▸ TASK A
In the clutch passage below, condense the paragraph beginning "The gear unit 4 can be operated" into a short list that keeps its main facts.

[BEGIN PASSAGE]

In a further embodiment of the apparatus, a device is provided that determine the gear input rotation speed from a wheel rotation speed, a transmission ratio of the drive train and an engaged gear.
In an embodiment of the apparatus in addition devices are provided by which, during the actuation of the clutch, an application of energy that is introduced into the clutch is calculated and the clutch is opened starting from a predetermined application of energy.
The present invention will hereinafter be described in conjunction with the following drawing figures, wherein like numerals denote like elements, and:
The following detailed description is merely exemplary in nature and is not intended to limit application and uses. Furthermore, there is no intention to be bound by any theory presented in the preceding background or summary or the following detailed description.
The clutch system 1 can be provided in an otherwise not illustrated motor vehicle, in which an output of the gear unit 4 is connected in a torque-transmitting manner with wheels 14 via a differential 13, so that the engine 3 can drive the motor vehicle via the clutch 3 or respectively the gear unit 4.
The gear unit 4 can be operated in various gears. A transmission ratio ix is associated with each gear. The differential 13 has a constant transmission ratio iDiff. A vehicle speed v can be determined from a wheel rotation speed nR. In the case of an engaged gear in the gear unit 4, in addition a gear input rotation speed nG can be determined from the transmission ratio ix associated with the gear. The gear can be determined for example via a gear detection sensor 23. Alternatively or additionally, the gear input rotation speed nG can also be determined via a rotation speed sensor 15 arranged on the gear unit 4.
The engine 3 can be operated with a variable engine rotation speed nMot. The clutch 2 is configured, through friction fit on the friction surfaces, to adapt the gear input rotation speed nG constantly up to the fully connected state. For this, the clutch 2 can be held at a biting point until the gear input rotation speed nG is equal to the engine rotation speed nMot. The holding of the clutch 2 at the biting point can be controlled or respectively regulated by the control unit 10. Controlling can be carried out on the basis of a characteristic map, which has as input parameter for example the gear input rotation speed nG and/or the engine rotation speed nMot and actuates the clutch 2 with the aid of empirically determined or calculated parameters via the actuator 9. Furthermore, a control can be implemented electronically in the control apparatus 10 with a P-controller, a PI-controller, a PID-controller or suchlike. A control can have for example as setpoint value the maximum engine rotation speed nMot and can correspondingly control the clutch 2 (at the biting point) until the gear input rotation speed nG is less than or equal to the maximum engine rotation speed nMax. The control can also take place in a separate component from the control apparatus 10.
In towing operation, the vehicle is already travelling at a speed v, so that the engine 3 can be driven by the drive train (formed substantially of gear unit 4 and differential 13) with a closed clutch 2 from the exterior. In so doing, to protect in particular the mechanical components in the engine 3 which are not illustrated here, a permissible maximum rotation speed nmax should not be exceeded. If the driver selects a low gear ix at high vehicle speeds v, then the gear input rotation speed nG can under certain circumstances be higher than the maximum rotation speed nmax. The engaging of a low gear ix can be initiated intentionally by the driver for example when travelling downhill, in order to operate the engine 3 as a brake (engine brake). The engine 3 then runs in towing operation, which can in principle also be carried out over a longer period of time. So that the maximum rotation speed nmax is not exceeded at low gears and increased speeds, provision is made that the clutch 2 is operated at the biting point independently of the pedal actuation until at least the maximum rotation speed nmax is reached on the engine 3. For this, a method described below can be implemented in the control unit 10. The method can run constantly in the control unit 10 or can be started only when, at increased vehicle speeds v, a shift back into a relatively low gear is carried out.

[END PASSAGE]
[BEGIN SUPPLIED MATERIAL]

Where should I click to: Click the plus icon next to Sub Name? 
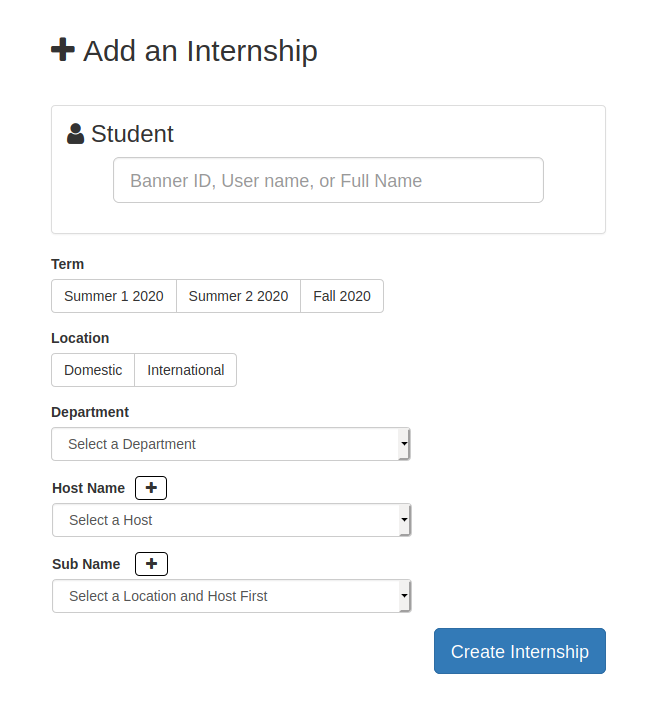pos(151,564)
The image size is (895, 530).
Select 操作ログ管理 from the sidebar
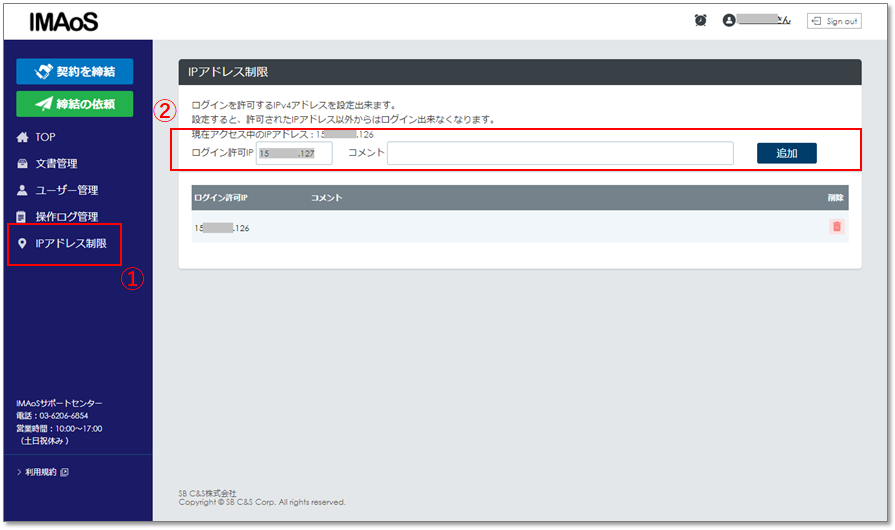click(x=66, y=217)
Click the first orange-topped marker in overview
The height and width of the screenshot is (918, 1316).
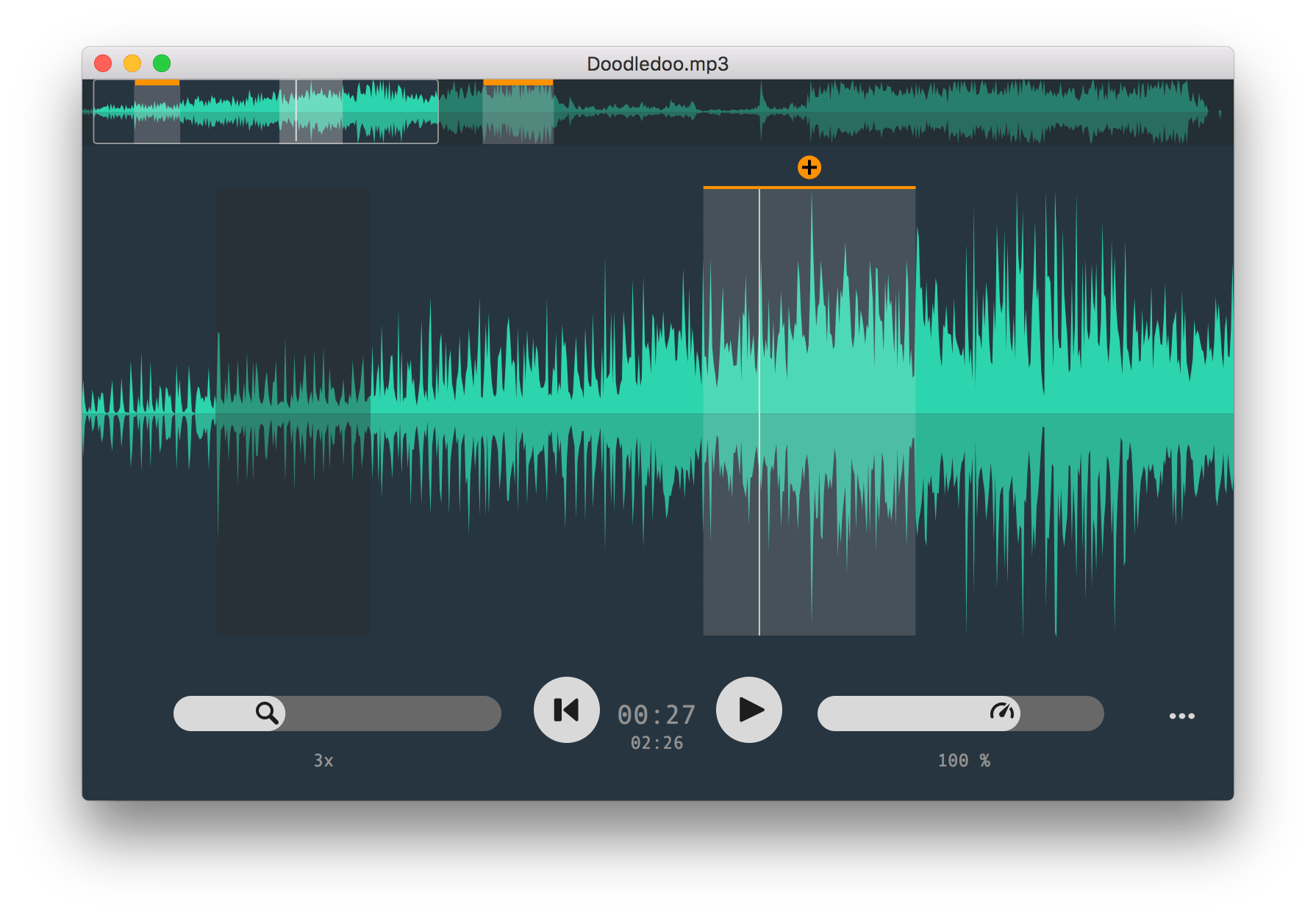pyautogui.click(x=157, y=112)
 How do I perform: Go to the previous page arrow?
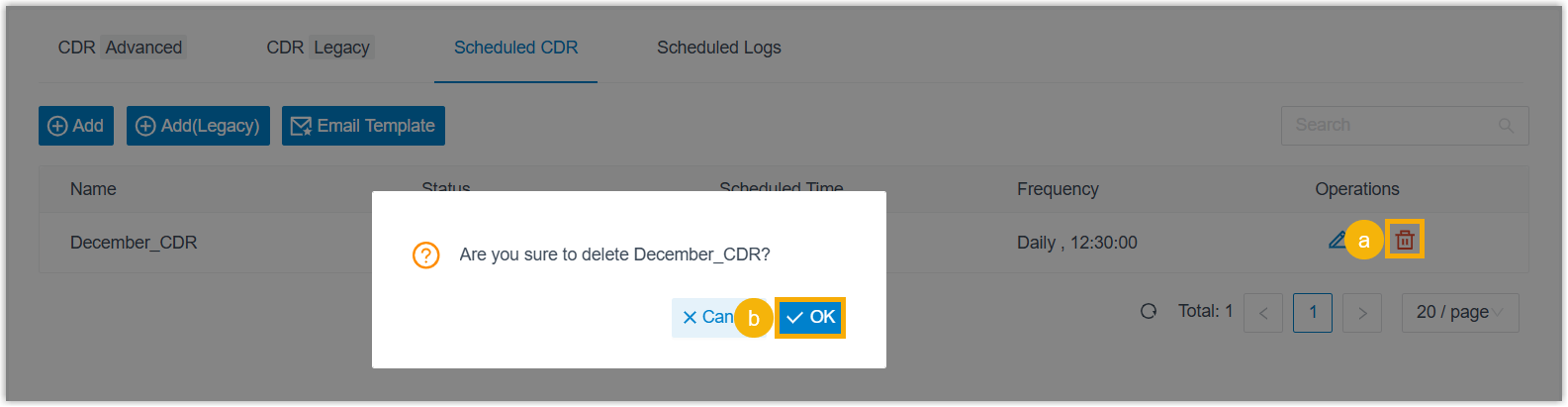pyautogui.click(x=1263, y=313)
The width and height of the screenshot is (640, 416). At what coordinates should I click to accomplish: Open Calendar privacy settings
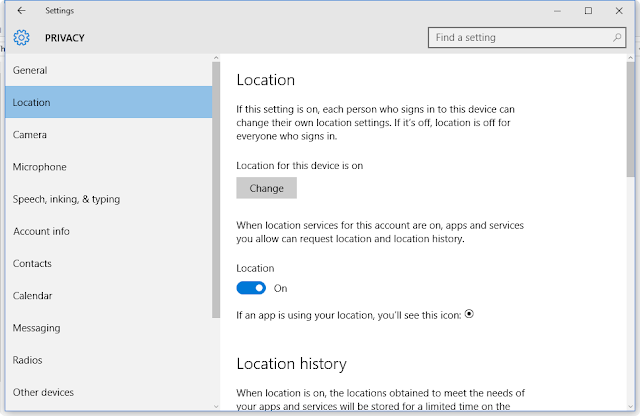[33, 296]
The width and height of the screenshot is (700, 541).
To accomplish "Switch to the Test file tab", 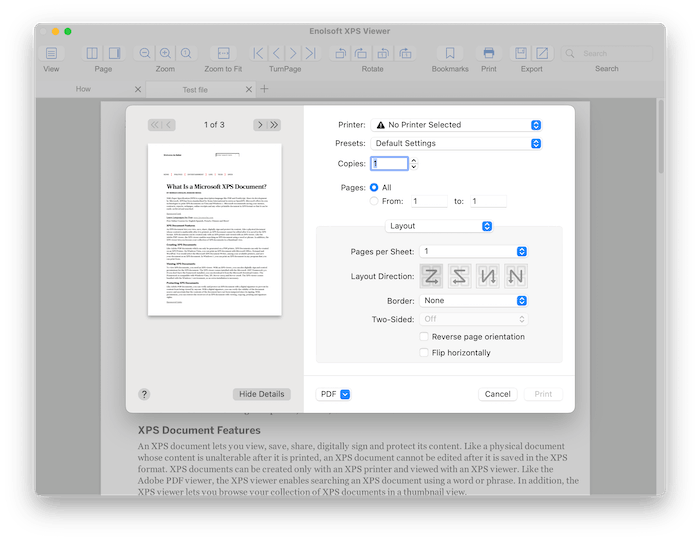I will [x=195, y=90].
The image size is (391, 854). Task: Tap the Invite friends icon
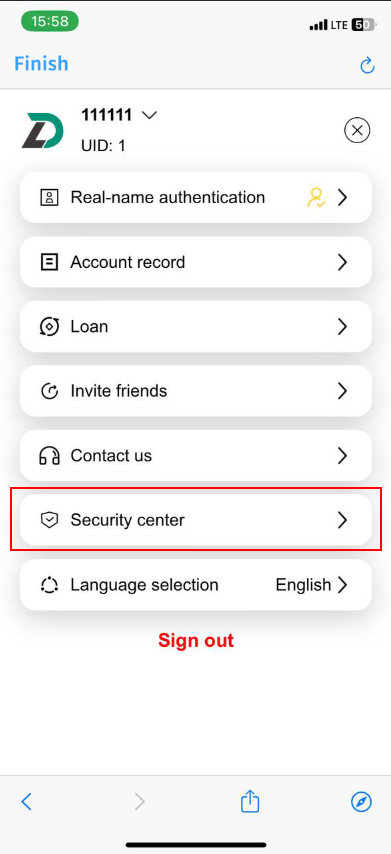[50, 391]
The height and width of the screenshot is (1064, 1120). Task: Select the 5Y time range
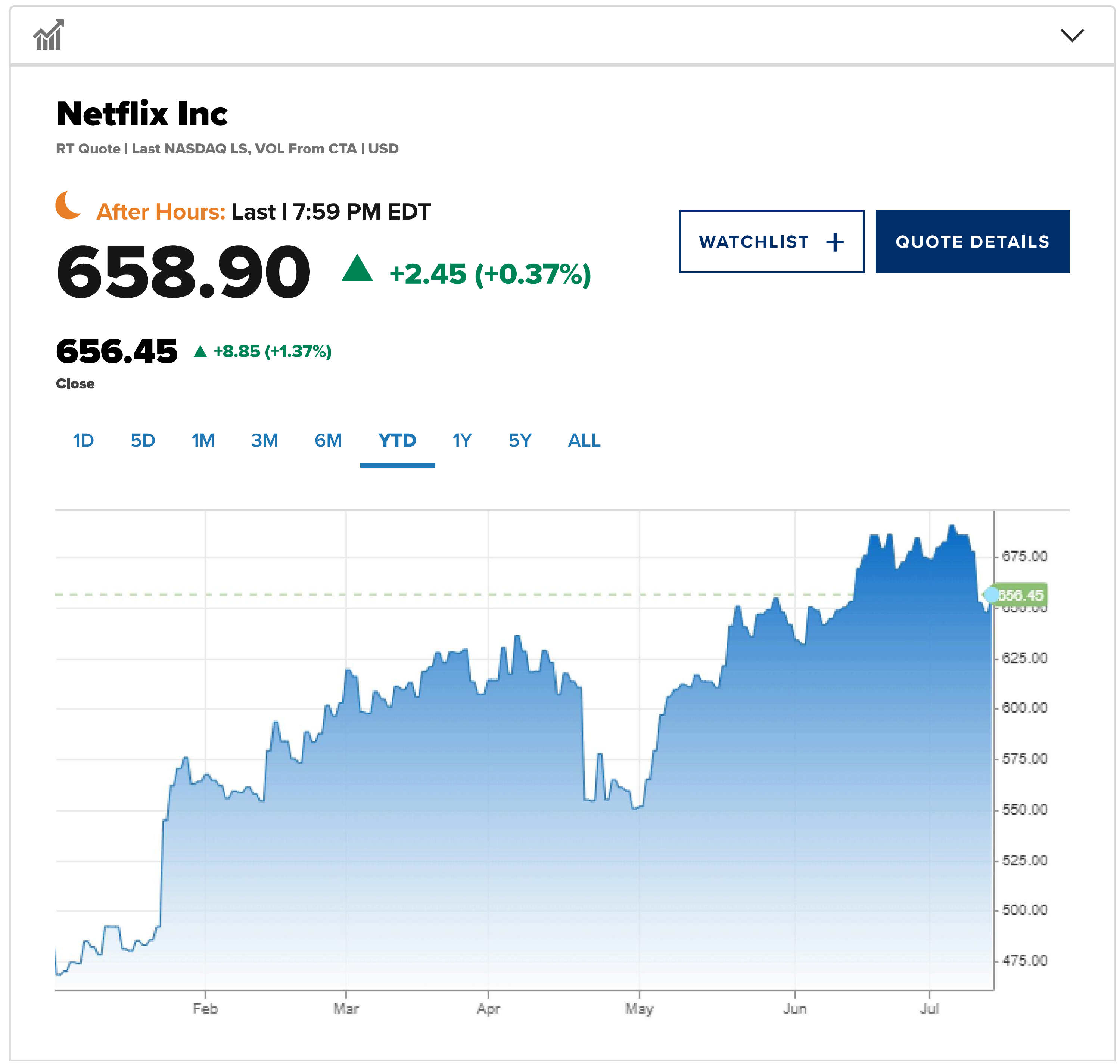tap(519, 441)
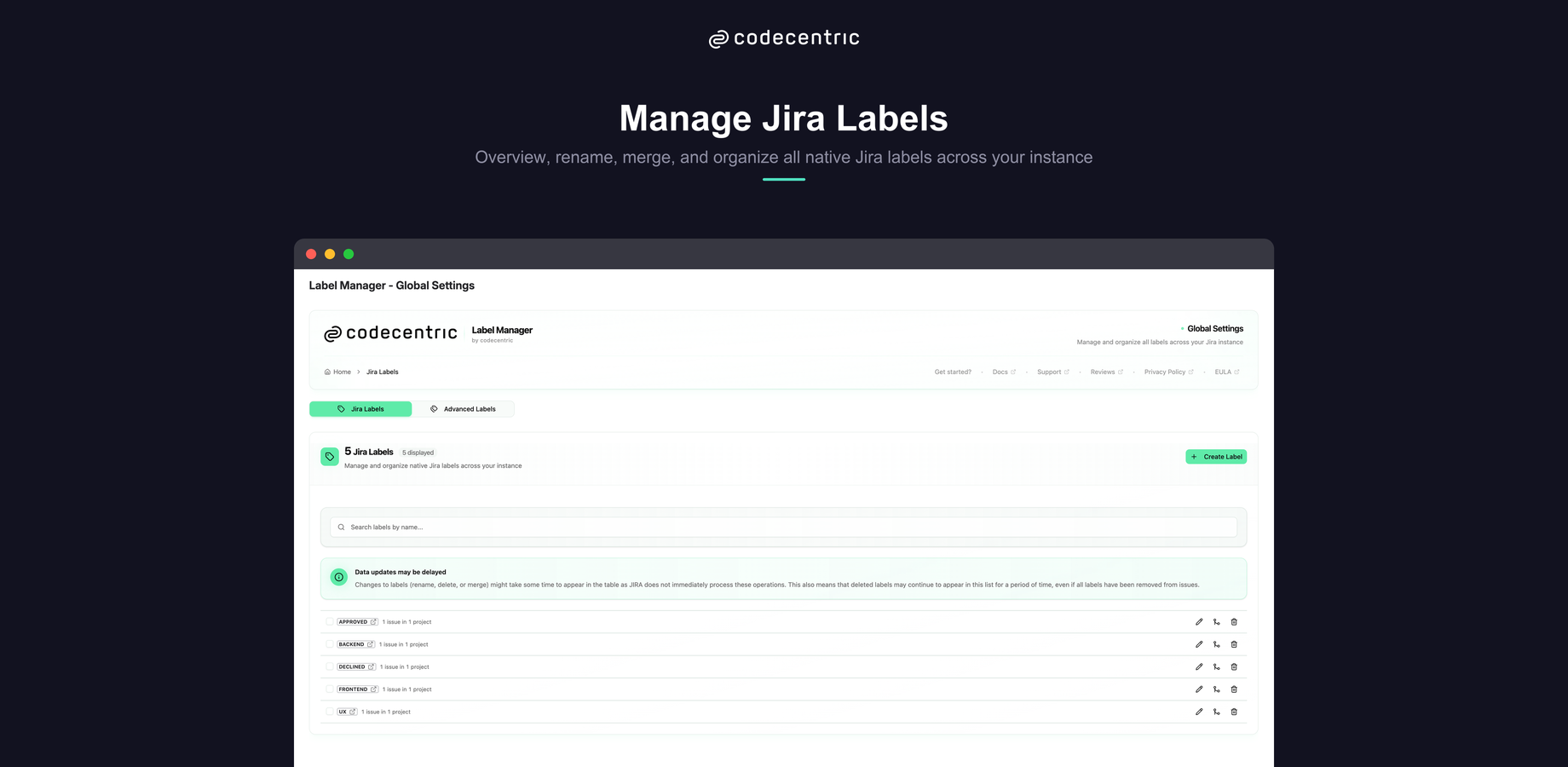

[END SUPPLIED MATERIAL]

▸ TASK B
How many lines of the records above contain the string "screenshot"? Case counts.

▸ TASK OUTPUT A
- The gear unit 4 runs in various gears, each with its own transmission ratio ix; the differential 13 has a constant ratio iDiff.
- Vehicle speed v can be determined from wheel rotation speed nR.
- With a gear engaged, gear input rotation speed nG can also be determined from that gear's ratio ix.
- The gear can be identified, for example, by a gear detection sensor 23.
- Alternatively or additionally, nG can be determined by a rotation speed sensor 15 on the gear unit 4.

▸ TASK OUTPUT B
4